**Work required**
The records follow. Print, word for word, the first line through the "Given: Click the chart" line.
===== Records for this exercise
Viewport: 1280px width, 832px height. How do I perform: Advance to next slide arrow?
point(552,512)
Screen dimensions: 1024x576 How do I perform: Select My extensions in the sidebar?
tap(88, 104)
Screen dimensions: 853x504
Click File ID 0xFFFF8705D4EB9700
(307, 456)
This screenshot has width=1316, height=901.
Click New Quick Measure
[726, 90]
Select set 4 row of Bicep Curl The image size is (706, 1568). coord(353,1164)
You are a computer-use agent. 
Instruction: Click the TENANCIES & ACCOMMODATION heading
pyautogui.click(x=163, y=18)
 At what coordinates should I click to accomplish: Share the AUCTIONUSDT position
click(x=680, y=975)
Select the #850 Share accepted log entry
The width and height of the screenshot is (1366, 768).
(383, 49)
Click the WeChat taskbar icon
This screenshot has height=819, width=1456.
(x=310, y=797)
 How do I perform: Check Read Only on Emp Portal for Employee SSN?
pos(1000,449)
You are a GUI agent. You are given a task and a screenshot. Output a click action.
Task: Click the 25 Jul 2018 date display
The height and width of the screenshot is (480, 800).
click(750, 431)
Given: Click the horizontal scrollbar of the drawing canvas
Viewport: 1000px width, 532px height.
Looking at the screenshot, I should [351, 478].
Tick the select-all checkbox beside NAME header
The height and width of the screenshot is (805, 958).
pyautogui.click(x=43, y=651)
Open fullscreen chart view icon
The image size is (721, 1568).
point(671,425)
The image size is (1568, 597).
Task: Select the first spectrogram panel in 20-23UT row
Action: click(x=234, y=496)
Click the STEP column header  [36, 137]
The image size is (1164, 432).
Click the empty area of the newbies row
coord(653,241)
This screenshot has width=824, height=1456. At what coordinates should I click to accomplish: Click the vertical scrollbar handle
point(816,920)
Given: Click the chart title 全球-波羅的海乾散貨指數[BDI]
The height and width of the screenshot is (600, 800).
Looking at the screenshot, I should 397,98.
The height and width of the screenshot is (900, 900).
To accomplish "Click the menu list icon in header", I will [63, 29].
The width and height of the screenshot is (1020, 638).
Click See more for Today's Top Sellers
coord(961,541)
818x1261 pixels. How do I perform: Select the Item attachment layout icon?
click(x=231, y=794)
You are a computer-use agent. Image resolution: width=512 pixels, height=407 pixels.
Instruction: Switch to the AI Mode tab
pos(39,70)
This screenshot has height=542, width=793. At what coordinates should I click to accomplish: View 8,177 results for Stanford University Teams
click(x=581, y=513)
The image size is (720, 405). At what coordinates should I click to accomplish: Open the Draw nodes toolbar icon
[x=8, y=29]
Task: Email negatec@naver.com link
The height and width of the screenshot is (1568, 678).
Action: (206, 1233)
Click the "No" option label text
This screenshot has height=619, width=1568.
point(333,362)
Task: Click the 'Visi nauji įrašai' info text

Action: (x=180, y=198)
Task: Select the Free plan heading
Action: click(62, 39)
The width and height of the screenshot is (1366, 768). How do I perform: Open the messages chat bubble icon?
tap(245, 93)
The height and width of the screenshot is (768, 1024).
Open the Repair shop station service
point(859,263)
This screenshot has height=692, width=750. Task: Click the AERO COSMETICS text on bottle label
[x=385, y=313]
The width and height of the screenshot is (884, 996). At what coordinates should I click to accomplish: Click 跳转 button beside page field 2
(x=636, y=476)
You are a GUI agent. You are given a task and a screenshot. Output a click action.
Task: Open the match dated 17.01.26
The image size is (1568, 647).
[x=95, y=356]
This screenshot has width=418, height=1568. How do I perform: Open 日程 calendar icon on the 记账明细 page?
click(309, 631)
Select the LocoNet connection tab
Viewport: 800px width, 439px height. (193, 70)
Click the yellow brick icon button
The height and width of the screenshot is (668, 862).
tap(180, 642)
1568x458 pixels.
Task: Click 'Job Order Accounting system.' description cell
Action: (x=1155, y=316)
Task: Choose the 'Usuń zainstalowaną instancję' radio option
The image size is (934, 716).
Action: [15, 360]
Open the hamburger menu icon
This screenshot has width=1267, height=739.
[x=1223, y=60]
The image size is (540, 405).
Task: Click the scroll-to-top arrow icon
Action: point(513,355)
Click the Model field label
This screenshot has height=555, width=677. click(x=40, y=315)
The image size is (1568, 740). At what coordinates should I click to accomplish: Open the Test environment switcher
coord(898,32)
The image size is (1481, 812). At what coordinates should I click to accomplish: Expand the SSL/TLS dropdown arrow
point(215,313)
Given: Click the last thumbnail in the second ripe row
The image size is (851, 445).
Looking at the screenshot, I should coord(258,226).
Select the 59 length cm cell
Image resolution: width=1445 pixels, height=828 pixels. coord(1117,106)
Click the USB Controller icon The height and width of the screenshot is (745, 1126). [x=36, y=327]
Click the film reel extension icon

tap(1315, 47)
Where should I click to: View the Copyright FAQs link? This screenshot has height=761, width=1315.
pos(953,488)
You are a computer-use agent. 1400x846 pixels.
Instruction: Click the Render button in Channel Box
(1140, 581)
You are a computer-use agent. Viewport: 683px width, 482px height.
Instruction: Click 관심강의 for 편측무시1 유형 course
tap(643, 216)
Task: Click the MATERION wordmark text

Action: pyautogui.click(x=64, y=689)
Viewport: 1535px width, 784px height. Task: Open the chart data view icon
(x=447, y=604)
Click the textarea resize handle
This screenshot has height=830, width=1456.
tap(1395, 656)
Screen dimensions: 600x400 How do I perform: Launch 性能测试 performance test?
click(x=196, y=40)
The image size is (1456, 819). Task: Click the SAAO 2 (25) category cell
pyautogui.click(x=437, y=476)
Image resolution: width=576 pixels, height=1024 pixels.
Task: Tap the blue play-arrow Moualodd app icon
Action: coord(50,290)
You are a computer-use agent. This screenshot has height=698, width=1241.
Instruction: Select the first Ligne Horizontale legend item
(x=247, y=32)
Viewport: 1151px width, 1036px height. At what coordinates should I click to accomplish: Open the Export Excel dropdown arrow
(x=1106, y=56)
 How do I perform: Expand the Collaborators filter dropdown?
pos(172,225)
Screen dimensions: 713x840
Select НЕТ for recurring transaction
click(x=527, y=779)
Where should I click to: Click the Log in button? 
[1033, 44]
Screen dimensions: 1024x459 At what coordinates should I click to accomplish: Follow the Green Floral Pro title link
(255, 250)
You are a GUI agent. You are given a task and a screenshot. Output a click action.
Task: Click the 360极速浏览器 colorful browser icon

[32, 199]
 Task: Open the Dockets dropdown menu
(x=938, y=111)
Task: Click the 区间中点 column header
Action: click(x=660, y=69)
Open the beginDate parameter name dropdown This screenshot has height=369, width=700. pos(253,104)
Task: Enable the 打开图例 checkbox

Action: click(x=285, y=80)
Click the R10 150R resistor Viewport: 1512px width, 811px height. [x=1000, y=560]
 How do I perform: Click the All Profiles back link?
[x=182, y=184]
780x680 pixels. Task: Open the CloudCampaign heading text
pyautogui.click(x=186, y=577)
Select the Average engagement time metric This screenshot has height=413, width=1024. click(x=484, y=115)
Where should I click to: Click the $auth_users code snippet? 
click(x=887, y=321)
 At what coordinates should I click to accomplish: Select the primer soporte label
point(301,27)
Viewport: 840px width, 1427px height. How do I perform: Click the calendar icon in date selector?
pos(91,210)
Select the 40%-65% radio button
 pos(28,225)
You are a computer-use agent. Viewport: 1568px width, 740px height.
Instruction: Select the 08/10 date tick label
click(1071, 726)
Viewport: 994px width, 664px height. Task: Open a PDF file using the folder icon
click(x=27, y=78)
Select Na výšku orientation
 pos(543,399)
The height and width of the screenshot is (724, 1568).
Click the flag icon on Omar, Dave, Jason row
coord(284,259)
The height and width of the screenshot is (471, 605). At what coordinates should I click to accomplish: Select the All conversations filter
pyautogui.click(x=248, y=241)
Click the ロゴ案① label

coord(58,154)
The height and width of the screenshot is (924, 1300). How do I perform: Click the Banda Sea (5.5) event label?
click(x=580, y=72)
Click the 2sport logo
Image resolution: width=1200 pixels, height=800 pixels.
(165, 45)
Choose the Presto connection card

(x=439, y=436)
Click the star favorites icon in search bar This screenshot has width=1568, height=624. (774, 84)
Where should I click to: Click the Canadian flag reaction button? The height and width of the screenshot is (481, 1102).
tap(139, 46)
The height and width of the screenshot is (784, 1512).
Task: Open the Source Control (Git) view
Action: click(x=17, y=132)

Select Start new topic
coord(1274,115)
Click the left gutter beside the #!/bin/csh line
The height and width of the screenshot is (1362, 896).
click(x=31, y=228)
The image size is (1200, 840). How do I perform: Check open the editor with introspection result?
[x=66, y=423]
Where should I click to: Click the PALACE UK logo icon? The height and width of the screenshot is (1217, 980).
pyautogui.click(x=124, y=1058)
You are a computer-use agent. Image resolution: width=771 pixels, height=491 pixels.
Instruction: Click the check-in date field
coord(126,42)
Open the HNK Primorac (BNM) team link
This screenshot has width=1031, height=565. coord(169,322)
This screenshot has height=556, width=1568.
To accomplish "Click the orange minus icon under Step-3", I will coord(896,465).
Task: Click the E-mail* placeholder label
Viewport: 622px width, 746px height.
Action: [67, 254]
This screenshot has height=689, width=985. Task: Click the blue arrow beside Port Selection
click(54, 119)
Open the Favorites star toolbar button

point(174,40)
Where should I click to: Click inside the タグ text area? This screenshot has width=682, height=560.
==========
**Your response**
Viewport: 1280px width, 832px height. How do I perform: Advance to next slide arrow?
point(552,512)
Screen dimensions: 1024x576 How do I perform: Select My extensions in the sidebar?
tap(88, 104)
Screen dimensions: 853x504
Click File ID 0xFFFF8705D4EB9700
(307, 456)
This screenshot has width=1316, height=901.
Click New Quick Measure
[726, 90]
Select set 4 row of Bicep Curl The image size is (706, 1568). coord(353,1164)
You are a computer-use agent. 
Instruction: Click the TENANCIES & ACCOMMODATION heading
pyautogui.click(x=163, y=18)
 At what coordinates should I click to accomplish: Share the AUCTIONUSDT position
click(x=680, y=975)
Select the #850 Share accepted log entry
The width and height of the screenshot is (1366, 768).
(383, 49)
Click the WeChat taskbar icon
This screenshot has height=819, width=1456.
(x=310, y=797)
 How do I perform: Check Read Only on Emp Portal for Employee SSN?
pos(1000,449)
You are a GUI agent. You are given a task and a screenshot. Output a click action.
Task: Click the 25 Jul 2018 date display
The height and width of the screenshot is (480, 800).
click(750, 431)
Given: Click the horizontal scrollbar of the drawing canvas
Viewport: 1000px width, 532px height.
Looking at the screenshot, I should [351, 478].
Tick the select-all checkbox beside NAME header
The height and width of the screenshot is (805, 958).
pyautogui.click(x=43, y=651)
Open fullscreen chart view icon
The image size is (721, 1568).
point(671,425)
The image size is (1568, 597).
Task: Select the first spectrogram panel in 20-23UT row
Action: click(x=234, y=496)
Click the STEP column header  [36, 137]
The image size is (1164, 432).
Click the empty area of the newbies row
coord(653,241)
This screenshot has width=824, height=1456. At what coordinates should I click to accomplish: Click the vertical scrollbar handle
point(816,920)
Given: Click the chart title 全球-波羅的海乾散貨指數[BDI]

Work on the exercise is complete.